Natürlich darf in einer tierischen Leonberger Stadtgeschichte das Pferd nicht fehlen, ob es als Zugtier für die Feuerspritzen im Alten Rathaus diente, oder dem Omnibus von Baltasar Horrer, dem Wirt des Schwarzen Adlers, vorgespannt wurde, der 1843 die unvorstellbare Zahl von zwölf Personen nach Stuttgart befördern konnte. Aber die Hauptrolle spielt es beim großen Leonberger Pferdemarkt, der 1684 als örtliche Wirtschaftsförderung von Herzog Friedrich Karl am zweiten Dienstag im Februar genehmigt wurde, damit Pferde nicht im Ausland, in Baden, gekauft werden mussten. Feilgeboten wurde über Jahrhunderte aber auch Hornvieh, Hunde, Schweine und Geflügel. Zu Glanzzeiten des Marktes wurden hier bis zu 1600 Pferde vorgeführt.
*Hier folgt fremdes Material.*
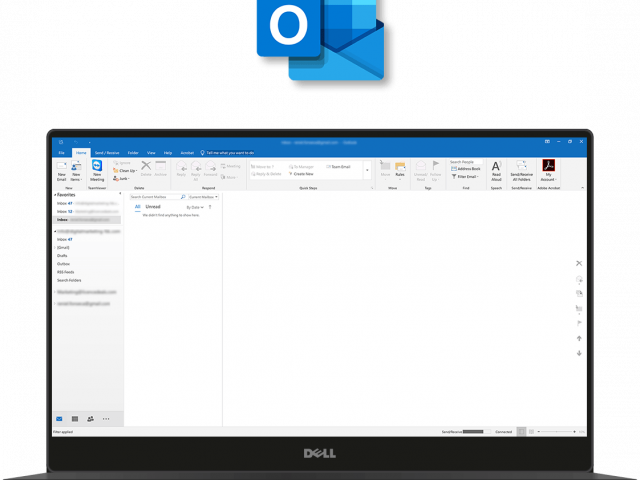Open the Address Book

click(x=466, y=169)
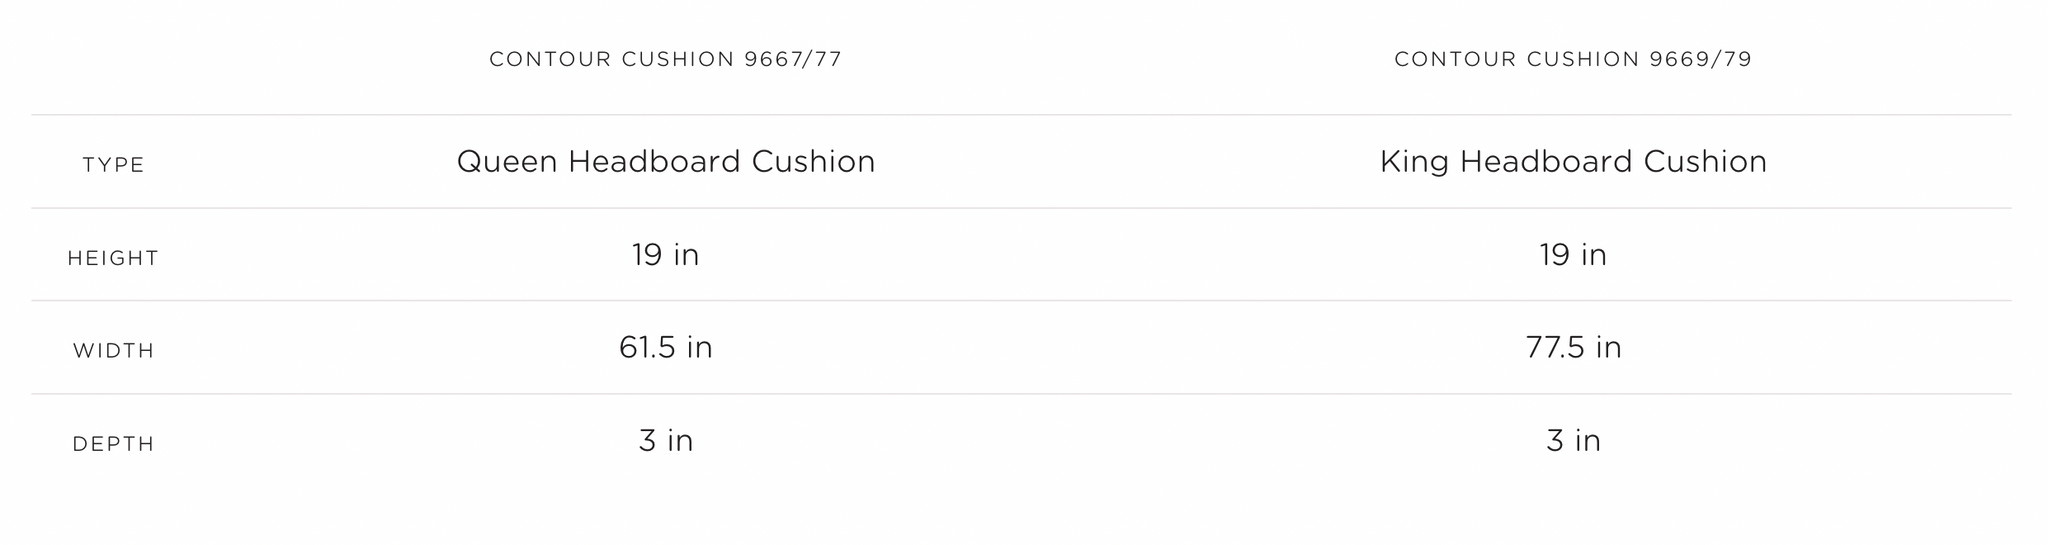Click the divider between WIDTH and DEPTH rows
This screenshot has height=545, width=2048.
coord(1020,394)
„In den prächtigen Fachwerkhäusern am Marktplatz wohnten die betuchten Leonberger, aber nur wenige Schritte weiter die einfachen Leute, wie etwa in der Schmalzgasse“, schilderte der Lokalhistoriker am Beispiel des Hauses auf Nummer 10. Stall und Scheune waren unter einem Dach. „Die kleinen Fenster oben im Giebel, die heute verglast sind, waren immer offen, denn das war das Eulenloch“, erläuterte Jenner. „Bei wem Eulen nisteten, war ein Glückspilz, denn diese vertilgten Mäuse, die sich in Scharen über die Vorräte der Menschen hermachten.“

Das meist gehasste Haus der Stadt

Natürlich kann bei einer tierischen Stadtführung auch das Thema Jagd nicht fehlen, zumal das Leonberger Schloss bis zur Fertigstellung der Solitude 1763 hauptsächlich als Jagdschloss genutzt wurde. Es war Ausgangspunkt etwa für das große fürstliche Hirschwasserjagen im Leonberger Forst am 8. Oktober 1748 bei dem 400 Tiere erlegt wurden. Für die Jagd war ein herrschaftliches Privileg für das die Untertanen zu Frondiensten verpflichtet waren, als Treiber, mit den Fuhrwerken, als Hundeführer und zahlreichen anderen Arbeiten. „Deshalb war das fürstliche Jagdhaus, das an der Ecke der Graben- mit der Seestraße stand, seinerzeit das meistgehasste Haus in Leonberg“, weiß Stadthistoriker Gerd Jenner.